**Problem statement**
Make an exact copy of every entry.

(Saved data entries)
__________

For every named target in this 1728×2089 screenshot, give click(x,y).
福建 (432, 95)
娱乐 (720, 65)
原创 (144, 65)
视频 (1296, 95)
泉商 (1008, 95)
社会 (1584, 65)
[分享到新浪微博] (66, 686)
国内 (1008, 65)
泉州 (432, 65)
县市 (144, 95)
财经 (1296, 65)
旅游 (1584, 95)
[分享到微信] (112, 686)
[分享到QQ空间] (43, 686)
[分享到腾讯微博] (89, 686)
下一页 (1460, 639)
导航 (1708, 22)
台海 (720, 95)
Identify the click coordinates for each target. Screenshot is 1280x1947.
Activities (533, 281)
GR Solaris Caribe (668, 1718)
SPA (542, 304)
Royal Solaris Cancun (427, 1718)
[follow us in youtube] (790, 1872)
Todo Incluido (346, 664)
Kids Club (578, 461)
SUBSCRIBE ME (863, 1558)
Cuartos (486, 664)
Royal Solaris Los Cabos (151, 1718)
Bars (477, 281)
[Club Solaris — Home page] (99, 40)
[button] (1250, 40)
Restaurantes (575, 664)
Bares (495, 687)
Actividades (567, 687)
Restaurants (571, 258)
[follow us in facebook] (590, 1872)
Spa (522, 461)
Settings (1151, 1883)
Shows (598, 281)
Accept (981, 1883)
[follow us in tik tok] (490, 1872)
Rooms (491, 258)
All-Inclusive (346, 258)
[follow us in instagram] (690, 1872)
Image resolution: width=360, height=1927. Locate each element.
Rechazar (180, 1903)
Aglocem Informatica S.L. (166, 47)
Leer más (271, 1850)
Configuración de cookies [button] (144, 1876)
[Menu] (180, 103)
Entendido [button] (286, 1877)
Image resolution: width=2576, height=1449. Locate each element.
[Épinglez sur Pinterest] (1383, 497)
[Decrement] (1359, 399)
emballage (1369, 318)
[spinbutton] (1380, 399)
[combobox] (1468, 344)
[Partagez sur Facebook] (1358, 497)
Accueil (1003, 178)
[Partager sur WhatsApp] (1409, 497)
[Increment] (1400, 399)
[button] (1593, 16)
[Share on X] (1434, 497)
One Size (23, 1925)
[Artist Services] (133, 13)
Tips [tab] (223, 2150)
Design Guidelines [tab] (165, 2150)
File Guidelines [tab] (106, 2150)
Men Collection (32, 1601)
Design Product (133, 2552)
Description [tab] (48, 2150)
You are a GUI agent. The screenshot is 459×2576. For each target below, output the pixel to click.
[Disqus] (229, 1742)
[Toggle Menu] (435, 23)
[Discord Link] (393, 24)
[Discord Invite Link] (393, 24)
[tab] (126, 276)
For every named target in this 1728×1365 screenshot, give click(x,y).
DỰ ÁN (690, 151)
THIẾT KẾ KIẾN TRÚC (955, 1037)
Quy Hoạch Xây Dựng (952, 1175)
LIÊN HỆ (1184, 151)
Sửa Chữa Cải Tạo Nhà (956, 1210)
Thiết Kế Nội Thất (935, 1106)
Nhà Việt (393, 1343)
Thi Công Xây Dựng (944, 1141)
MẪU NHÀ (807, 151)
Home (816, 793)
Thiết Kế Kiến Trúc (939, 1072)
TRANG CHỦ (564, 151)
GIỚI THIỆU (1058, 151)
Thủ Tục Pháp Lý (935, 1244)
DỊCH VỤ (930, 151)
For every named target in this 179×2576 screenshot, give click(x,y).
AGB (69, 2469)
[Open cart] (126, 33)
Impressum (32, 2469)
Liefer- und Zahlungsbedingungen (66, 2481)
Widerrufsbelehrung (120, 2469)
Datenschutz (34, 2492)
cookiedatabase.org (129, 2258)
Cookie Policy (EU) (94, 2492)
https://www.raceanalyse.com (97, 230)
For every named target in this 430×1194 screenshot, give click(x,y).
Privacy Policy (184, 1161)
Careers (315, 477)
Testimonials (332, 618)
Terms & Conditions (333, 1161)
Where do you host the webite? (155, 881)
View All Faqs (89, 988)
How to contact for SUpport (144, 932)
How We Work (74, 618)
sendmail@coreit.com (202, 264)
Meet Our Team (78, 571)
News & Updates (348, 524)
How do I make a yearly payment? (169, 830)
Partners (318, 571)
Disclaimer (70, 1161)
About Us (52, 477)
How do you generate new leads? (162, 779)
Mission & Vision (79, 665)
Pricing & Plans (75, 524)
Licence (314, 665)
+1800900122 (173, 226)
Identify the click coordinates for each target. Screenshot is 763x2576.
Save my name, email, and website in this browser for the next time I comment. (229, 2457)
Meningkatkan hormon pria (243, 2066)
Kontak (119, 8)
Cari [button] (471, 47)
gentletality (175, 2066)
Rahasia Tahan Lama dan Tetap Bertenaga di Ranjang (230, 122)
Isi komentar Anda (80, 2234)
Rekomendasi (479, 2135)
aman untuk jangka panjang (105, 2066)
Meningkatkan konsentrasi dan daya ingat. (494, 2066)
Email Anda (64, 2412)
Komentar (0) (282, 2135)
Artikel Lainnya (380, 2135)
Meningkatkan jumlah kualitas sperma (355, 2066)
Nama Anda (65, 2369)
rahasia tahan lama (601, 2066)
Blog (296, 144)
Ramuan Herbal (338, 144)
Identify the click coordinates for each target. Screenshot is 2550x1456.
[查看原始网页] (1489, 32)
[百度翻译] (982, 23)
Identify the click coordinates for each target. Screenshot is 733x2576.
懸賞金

__________

**Finished exercise**
For every named target in this 1728×2089 screenshot, give click(x,y).
福建 (432, 95)
娱乐 (720, 65)
原创 (144, 65)
视频 (1296, 95)
泉商 (1008, 95)
社会 (1584, 65)
[分享到新浪微博] (66, 686)
国内 (1008, 65)
泉州 (432, 65)
县市 (144, 95)
财经 (1296, 65)
旅游 (1584, 95)
[分享到微信] (112, 686)
[分享到QQ空间] (43, 686)
[分享到腾讯微博] (89, 686)
下一页 (1460, 639)
导航 (1708, 22)
台海 (720, 95)
Identify the click coordinates for each target. Screenshot is 1280x1947.
Activities (533, 281)
GR Solaris Caribe (668, 1718)
SPA (542, 304)
Royal Solaris Cancun (427, 1718)
[follow us in youtube] (790, 1872)
Todo Incluido (346, 664)
Kids Club (578, 461)
SUBSCRIBE ME (863, 1558)
Cuartos (486, 664)
Royal Solaris Los Cabos (151, 1718)
Bars (477, 281)
[Club Solaris — Home page] (99, 40)
[button] (1250, 40)
Restaurantes (575, 664)
Bares (495, 687)
Actividades (567, 687)
Restaurants (571, 258)
[follow us in facebook] (590, 1872)
Spa (522, 461)
Settings (1151, 1883)
Shows (598, 281)
Accept (981, 1883)
[follow us in tik tok] (490, 1872)
Rooms (491, 258)
All-Inclusive (346, 258)
[follow us in instagram] (690, 1872)
Image resolution: width=360, height=1927. Locate each element.
Rechazar (180, 1903)
Aglocem Informatica S.L. (166, 47)
Leer más (271, 1850)
Configuración de cookies [button] (144, 1876)
[Menu] (180, 103)
Entendido [button] (286, 1877)
Image resolution: width=2576, height=1449. Locate each element.
[Épinglez sur Pinterest] (1383, 497)
[Decrement] (1359, 399)
emballage (1369, 318)
[spinbutton] (1380, 399)
[combobox] (1468, 344)
[Partagez sur Facebook] (1358, 497)
Accueil (1003, 178)
[Partager sur WhatsApp] (1409, 497)
[Increment] (1400, 399)
[button] (1593, 16)
[Share on X] (1434, 497)
One Size (23, 1925)
[Artist Services] (133, 13)
Tips [tab] (223, 2150)
Design Guidelines [tab] (165, 2150)
File Guidelines [tab] (106, 2150)
Men Collection (32, 1601)
Design Product (133, 2552)
Description [tab] (48, 2150)
You are a GUI agent. The screenshot is 459×2576. For each target below, output the pixel to click.
[Disqus] (229, 1742)
[Toggle Menu] (435, 23)
[Discord Link] (393, 24)
[Discord Invite Link] (393, 24)
[tab] (126, 276)
For every named target in this 1728×1365 screenshot, give click(x,y).
DỰ ÁN (690, 151)
THIẾT KẾ KIẾN TRÚC (955, 1037)
Quy Hoạch Xây Dựng (952, 1175)
LIÊN HỆ (1184, 151)
Sửa Chữa Cải Tạo Nhà (956, 1210)
Thiết Kế Nội Thất (935, 1106)
Nhà Việt (393, 1343)
Thi Công Xây Dựng (944, 1141)
MẪU NHÀ (807, 151)
Home (816, 793)
Thiết Kế Kiến Trúc (939, 1072)
TRANG CHỦ (564, 151)
GIỚI THIỆU (1058, 151)
Thủ Tục Pháp Lý (935, 1244)
DỊCH VỤ (930, 151)
For every named target in this 179×2576 screenshot, give click(x,y).
AGB (69, 2469)
[Open cart] (126, 33)
Impressum (32, 2469)
Liefer- und Zahlungsbedingungen (66, 2481)
Widerrufsbelehrung (120, 2469)
Datenschutz (34, 2492)
cookiedatabase.org (129, 2258)
Cookie Policy (EU) (94, 2492)
https://www.raceanalyse.com (97, 230)
For every named target in this 430×1194 screenshot, give click(x,y).
Privacy Policy (184, 1161)
Careers (315, 477)
Testimonials (332, 618)
Terms & Conditions (333, 1161)
Where do you host the webite? (155, 881)
View All Faqs (89, 988)
How to contact for SUpport (144, 932)
How We Work (74, 618)
sendmail@coreit.com (202, 264)
Meet Our Team (78, 571)
News & Updates (348, 524)
How do I make a yearly payment? (169, 830)
Partners (318, 571)
Disclaimer (70, 1161)
About Us (52, 477)
How do you generate new leads? (162, 779)
Mission & Vision (79, 665)
Pricing & Plans (75, 524)
Licence (314, 665)
+1800900122 (173, 226)
Identify the click coordinates for each target. Screenshot is 763x2576.
Save my name, email, and website in this browser for the next time I comment. (229, 2457)
Meningkatkan hormon pria (243, 2066)
Kontak (119, 8)
Cari [button] (471, 47)
gentletality (175, 2066)
Rahasia Tahan Lama dan Tetap Bertenaga di Ranjang (230, 122)
Isi komentar Anda (80, 2234)
Rekomendasi (479, 2135)
aman untuk jangka panjang (105, 2066)
Meningkatkan konsentrasi dan daya ingat. (494, 2066)
Email Anda (64, 2412)
Komentar (0) (282, 2135)
Artikel Lainnya (380, 2135)
Meningkatkan jumlah kualitas sperma (355, 2066)
Nama Anda (65, 2369)
rahasia tahan lama (601, 2066)
Blog (296, 144)
Ramuan Herbal (338, 144)
Identify the click coordinates for each target. Screenshot is 2550x1456.
[查看原始网页] (1489, 32)
[百度翻译] (982, 23)
Identify the click coordinates for each target. Screenshot is 733x2576.
懸賞金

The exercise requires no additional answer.